According to the New South Wales regional director of the Bureau of Meteorology, Barry Hanstrum, the cause was an "intense north low-pressure area" which "picked up a lot of dust from the very dry interior of the continent". Senior forecaster Ewan Mitchel said winds from a cold front picked up dust from north-east South Australia on 22 September. That night the winds strengthened to 100 km per hour and collected more dust from areas in New South Wales that were drought affected.

Air particle concentration levels reached 15,400 micrograms per cubic metre of air. Normal days register up to 20 micrograms and bushfires generate 500 micrograms. This concentration of dust broke records in many towns and cities. The CSIRO estimated that the storm carried some 16 million tonnes of dust from the deserts of Central Australia, and during the peak of the storm, the Australian continent was estimated to be losing 75,000 tonnes of dust per hour off the NSW coast north of Sydney. The dust storm coincided with other extreme weather conditions which affected the cities of Adelaide and Melbourne.
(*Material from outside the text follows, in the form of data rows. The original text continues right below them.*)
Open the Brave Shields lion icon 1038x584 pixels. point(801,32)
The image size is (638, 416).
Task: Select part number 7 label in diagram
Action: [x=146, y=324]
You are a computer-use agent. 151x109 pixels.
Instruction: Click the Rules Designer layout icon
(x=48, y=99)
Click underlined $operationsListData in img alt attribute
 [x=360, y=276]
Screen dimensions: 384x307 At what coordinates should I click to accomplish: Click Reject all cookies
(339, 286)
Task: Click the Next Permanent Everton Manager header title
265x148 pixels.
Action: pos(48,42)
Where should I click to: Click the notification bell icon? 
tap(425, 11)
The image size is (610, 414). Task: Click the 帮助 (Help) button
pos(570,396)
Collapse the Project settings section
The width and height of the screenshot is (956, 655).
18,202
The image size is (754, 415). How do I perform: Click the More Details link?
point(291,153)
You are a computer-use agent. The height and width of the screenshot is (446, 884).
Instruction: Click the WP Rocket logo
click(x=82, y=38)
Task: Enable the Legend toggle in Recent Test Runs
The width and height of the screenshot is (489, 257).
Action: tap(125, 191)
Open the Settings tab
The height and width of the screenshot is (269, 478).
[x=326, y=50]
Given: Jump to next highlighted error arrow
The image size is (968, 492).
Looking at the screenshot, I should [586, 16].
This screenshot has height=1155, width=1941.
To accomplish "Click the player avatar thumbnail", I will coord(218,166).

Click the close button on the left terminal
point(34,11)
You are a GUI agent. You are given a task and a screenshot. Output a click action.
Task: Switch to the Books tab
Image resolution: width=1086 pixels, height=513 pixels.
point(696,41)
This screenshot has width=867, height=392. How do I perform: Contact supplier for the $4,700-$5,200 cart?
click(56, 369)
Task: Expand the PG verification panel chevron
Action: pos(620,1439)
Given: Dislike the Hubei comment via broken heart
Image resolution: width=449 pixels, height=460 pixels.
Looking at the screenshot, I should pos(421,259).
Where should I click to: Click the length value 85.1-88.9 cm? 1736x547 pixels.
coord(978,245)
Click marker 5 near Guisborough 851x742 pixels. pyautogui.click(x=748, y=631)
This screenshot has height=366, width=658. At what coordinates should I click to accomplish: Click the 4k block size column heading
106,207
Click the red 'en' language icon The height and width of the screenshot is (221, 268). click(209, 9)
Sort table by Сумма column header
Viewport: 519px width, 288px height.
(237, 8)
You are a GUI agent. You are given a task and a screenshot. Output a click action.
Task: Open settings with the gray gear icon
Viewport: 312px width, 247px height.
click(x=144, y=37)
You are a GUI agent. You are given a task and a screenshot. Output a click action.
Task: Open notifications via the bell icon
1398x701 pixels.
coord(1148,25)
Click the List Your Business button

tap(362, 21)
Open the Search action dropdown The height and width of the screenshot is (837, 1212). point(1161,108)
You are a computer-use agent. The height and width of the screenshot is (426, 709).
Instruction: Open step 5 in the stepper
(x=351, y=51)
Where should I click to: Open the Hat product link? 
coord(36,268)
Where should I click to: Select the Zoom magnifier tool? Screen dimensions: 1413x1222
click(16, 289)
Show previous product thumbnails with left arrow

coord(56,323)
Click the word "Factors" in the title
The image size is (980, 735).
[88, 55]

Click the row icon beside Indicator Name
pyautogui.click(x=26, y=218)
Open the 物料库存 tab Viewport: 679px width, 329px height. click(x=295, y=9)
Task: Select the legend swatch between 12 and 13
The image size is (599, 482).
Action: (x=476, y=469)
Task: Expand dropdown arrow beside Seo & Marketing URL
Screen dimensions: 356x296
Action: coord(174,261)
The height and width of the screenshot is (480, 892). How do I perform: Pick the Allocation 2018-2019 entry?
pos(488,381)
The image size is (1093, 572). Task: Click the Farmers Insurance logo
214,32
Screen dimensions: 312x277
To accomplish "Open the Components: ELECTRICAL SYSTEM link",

The dust is believed to have originated from far-western New South Wales and north-east South Australia. This includes an area known as the 'Corner Country', a dry, remote area of far-western New South Wales. In South Australia the dust may also have come from Lake Eyre Basin or the Woomera area, the latter raising concerns that it was radioactive and dangerous since the area contains the Olympic Dam uranium mine.

===Second dust storm===
A second dust storm, originating in the same area but believed to be smaller, reached Broken Hill and Cobar by 10 pm on 25 September 2009. This storm arrived in Sydney between 4 and 5 am on 26 September 2009, it pushed the EPA air quality index into the 'Poor to Hazardous' range. However this was not as intense and had cleared by mid morning. The storm reached Brisbane on the evening of 26 September 2009, with the haze expected to clear by 28 September 2009. On 29 November 2009, another minor dust storm occurred, which decreased visibility to 5 km over Sydney.

==Impacts==
===New South Wales and the Australian Capital Territory===
The first city to be affected was Broken Hill, which was 'blacked out' at about 3:30 pm on 22 September 2009. At least one mine was shut down. It was also witnessed in Cowra. The storm blew across Canberra and the surrounding region by midday on 23 September 2009, before being washed away by overnight rain, the heaviest rainfall over Canberra in months.

It was reported that the dust set off smoke alarms across the state and prompted increased demand for emergency services. Asthma sufferers were hospitalised. Rain was also reported to have resulted, with cricket ball-sized hailstones falling.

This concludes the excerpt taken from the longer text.